(Stored data)
———
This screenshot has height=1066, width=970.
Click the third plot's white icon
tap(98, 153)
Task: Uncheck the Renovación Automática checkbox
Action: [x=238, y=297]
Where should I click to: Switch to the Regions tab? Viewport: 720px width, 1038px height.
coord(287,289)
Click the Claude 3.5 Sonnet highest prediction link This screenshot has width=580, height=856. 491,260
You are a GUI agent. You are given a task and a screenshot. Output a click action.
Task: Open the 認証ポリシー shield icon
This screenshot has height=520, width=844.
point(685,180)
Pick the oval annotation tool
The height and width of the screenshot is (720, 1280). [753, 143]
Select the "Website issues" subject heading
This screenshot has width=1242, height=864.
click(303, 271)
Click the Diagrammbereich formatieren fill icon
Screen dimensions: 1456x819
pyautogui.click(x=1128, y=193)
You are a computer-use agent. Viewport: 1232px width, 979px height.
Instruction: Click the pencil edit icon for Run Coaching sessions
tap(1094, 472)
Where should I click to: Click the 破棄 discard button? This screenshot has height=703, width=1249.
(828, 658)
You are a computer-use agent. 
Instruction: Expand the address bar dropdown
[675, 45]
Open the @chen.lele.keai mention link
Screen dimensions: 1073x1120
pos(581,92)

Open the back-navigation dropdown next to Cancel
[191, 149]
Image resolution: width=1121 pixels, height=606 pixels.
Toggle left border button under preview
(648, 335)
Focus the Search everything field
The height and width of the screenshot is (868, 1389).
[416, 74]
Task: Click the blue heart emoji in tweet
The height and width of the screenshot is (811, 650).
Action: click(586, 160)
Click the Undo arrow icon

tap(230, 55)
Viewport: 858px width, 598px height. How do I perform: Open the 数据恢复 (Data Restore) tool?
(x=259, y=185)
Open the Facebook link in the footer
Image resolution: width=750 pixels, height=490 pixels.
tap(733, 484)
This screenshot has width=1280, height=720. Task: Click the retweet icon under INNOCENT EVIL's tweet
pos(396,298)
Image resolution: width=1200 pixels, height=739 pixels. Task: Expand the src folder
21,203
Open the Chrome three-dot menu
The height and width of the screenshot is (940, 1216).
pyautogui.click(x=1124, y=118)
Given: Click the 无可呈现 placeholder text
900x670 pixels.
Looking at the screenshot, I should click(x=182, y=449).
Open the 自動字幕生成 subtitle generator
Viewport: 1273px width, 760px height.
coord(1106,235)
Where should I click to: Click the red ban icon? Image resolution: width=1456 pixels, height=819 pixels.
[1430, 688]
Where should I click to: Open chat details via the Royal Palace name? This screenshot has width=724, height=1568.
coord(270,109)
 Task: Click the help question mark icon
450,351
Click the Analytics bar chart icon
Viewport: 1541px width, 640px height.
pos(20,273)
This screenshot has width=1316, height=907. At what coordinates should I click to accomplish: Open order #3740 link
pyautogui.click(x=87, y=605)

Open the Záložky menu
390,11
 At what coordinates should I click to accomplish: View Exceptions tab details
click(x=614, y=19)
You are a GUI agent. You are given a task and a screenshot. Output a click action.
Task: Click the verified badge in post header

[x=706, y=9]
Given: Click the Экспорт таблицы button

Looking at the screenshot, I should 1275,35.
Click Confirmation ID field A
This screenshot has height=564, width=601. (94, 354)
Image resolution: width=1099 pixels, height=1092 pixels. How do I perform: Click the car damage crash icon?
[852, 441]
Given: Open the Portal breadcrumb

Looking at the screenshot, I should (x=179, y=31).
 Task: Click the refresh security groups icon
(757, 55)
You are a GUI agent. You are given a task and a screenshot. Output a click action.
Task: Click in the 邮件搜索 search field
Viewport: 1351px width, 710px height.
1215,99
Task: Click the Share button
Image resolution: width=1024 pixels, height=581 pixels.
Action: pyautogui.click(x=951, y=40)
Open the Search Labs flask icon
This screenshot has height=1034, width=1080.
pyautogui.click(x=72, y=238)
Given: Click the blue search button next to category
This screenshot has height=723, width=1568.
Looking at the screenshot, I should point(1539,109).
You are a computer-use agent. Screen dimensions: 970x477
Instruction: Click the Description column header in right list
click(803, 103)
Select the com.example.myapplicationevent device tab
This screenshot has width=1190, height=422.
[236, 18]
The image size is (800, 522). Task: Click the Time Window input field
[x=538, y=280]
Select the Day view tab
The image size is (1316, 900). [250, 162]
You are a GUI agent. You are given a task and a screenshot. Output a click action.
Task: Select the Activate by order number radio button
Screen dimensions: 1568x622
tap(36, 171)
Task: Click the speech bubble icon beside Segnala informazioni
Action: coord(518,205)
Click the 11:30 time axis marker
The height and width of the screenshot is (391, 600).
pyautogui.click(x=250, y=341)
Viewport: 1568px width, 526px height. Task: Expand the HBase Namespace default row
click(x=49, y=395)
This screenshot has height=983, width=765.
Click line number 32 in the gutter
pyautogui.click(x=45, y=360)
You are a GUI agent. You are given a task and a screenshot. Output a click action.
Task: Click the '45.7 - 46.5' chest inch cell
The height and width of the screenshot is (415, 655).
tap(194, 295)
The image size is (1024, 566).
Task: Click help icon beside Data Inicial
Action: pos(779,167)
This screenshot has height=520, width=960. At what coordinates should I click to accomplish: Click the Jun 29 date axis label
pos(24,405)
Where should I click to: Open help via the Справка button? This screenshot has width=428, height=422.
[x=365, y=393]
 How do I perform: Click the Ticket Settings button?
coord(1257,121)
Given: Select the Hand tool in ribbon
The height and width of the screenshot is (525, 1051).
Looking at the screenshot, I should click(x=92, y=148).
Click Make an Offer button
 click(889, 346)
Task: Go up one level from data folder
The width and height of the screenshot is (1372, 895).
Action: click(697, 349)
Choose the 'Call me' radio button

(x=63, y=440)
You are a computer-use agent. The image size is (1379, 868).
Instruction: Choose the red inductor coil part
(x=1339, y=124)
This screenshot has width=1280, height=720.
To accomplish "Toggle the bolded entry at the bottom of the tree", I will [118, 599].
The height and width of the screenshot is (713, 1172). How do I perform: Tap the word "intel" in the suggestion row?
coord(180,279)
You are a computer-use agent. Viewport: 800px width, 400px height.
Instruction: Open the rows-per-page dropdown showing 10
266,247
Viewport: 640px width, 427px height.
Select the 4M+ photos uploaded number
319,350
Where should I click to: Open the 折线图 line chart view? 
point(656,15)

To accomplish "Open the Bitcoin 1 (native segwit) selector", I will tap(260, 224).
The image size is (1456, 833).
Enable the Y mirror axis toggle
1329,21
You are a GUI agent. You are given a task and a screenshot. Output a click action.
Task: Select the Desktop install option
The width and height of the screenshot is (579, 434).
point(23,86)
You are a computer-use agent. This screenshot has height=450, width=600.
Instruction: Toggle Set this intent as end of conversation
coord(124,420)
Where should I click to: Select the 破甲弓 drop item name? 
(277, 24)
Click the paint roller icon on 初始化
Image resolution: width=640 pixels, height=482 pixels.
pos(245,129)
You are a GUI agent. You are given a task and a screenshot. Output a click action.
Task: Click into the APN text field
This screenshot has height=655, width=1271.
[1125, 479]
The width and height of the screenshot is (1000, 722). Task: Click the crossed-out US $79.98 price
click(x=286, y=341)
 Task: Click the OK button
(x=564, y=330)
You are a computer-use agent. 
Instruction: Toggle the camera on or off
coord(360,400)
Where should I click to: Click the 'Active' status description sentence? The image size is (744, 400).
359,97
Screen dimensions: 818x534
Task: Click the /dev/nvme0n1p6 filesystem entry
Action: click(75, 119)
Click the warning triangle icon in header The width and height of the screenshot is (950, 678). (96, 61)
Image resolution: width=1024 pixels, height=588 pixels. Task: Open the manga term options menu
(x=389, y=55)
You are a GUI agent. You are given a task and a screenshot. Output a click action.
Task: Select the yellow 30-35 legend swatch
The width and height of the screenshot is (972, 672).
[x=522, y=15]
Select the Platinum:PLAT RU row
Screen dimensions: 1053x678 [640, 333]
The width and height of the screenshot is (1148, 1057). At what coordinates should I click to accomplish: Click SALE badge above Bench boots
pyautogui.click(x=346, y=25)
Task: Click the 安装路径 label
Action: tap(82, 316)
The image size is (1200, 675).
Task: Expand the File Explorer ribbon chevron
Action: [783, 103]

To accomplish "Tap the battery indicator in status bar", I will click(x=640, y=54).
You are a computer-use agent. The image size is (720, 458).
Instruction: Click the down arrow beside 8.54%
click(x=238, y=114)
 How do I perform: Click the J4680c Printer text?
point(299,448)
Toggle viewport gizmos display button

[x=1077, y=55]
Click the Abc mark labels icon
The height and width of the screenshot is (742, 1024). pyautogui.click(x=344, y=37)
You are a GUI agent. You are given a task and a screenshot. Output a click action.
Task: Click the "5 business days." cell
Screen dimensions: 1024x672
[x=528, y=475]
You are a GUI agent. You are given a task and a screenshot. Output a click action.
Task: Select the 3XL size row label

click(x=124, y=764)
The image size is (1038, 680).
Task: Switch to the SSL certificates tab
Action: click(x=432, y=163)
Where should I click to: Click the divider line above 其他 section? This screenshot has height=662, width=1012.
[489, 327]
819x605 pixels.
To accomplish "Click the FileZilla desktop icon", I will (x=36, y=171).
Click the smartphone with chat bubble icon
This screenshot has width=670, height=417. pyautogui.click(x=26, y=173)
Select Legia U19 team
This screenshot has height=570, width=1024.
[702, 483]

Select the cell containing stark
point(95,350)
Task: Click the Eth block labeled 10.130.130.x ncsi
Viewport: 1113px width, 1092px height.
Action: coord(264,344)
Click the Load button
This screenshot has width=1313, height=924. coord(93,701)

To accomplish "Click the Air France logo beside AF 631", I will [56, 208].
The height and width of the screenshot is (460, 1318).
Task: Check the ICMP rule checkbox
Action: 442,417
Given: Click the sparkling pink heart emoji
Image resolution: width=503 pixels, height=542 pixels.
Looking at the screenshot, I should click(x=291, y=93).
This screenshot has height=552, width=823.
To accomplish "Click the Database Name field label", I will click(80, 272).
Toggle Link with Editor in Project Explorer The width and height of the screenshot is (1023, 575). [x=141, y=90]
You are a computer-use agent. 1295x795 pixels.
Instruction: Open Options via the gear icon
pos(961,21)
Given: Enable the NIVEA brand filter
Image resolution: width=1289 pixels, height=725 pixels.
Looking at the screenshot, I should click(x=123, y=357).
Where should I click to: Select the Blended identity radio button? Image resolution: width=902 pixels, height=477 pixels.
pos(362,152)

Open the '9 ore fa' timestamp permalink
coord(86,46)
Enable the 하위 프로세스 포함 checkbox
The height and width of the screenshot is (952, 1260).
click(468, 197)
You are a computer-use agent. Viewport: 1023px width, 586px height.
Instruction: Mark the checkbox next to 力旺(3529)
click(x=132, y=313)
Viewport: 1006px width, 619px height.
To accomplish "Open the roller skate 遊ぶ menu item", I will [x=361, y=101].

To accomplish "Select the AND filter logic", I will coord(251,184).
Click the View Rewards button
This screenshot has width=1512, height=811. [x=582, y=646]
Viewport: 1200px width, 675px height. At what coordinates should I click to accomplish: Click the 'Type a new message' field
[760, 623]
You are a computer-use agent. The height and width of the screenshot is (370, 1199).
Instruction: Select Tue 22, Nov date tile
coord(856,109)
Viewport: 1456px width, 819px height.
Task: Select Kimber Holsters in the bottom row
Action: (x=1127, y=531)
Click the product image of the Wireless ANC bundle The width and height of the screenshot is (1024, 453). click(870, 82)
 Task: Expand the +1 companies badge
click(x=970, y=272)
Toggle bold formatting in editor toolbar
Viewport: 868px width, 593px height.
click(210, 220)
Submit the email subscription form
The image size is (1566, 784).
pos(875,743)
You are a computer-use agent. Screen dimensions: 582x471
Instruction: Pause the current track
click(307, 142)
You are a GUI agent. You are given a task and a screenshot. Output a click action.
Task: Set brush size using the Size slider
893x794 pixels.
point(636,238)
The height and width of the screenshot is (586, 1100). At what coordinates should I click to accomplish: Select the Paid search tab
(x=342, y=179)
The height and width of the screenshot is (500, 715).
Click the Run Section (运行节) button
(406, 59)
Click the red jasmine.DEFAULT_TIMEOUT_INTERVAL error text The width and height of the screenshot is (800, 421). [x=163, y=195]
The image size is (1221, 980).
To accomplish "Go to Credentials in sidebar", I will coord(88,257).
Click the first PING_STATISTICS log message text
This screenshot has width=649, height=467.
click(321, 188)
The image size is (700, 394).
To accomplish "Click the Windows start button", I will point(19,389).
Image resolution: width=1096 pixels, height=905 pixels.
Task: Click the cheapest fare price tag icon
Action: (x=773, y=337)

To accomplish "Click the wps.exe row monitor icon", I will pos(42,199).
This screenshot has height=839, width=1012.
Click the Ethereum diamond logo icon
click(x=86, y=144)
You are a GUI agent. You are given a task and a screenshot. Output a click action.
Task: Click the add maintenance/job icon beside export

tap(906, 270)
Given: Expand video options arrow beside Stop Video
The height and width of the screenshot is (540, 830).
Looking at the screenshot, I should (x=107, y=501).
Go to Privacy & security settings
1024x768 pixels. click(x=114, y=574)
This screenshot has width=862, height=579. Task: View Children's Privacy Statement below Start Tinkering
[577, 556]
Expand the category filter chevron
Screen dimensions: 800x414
———
- **PROBLEM TO SOLVE**
Print exactly the lines from the beginning of the entries through the line with "Task: Open the 認証ポリシー shield icon". Output nothing more.

- **OUTPUT OF THE EXERCISE**
This screenshot has height=1066, width=970.
Click the third plot's white icon
tap(98, 153)
Task: Uncheck the Renovación Automática checkbox
Action: [x=238, y=297]
Where should I click to: Switch to the Regions tab? Viewport: 720px width, 1038px height.
coord(287,289)
Click the Claude 3.5 Sonnet highest prediction link This screenshot has width=580, height=856. 491,260
You are a GUI agent. You are given a task and a screenshot. Output a click action.
Task: Open the 認証ポリシー shield icon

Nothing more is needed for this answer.